— Problem to solve —
Would you transcribe the line containing "You are a GUI" and every line after it, through the end of the records below, exactly and with nothing else?

Extracted data entries
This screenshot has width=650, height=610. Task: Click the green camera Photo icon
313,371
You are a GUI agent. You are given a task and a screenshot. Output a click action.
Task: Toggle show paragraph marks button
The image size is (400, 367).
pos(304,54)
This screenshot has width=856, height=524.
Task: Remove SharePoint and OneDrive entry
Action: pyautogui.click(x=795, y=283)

— Solution —
You are a GUI agent. You are given a task and a screenshot. Output a click action.
Task: Toggle show paragraph marks button
The image size is (400, 367).
pos(304,54)
This screenshot has width=856, height=524.
Task: Remove SharePoint and OneDrive entry
Action: pyautogui.click(x=795, y=283)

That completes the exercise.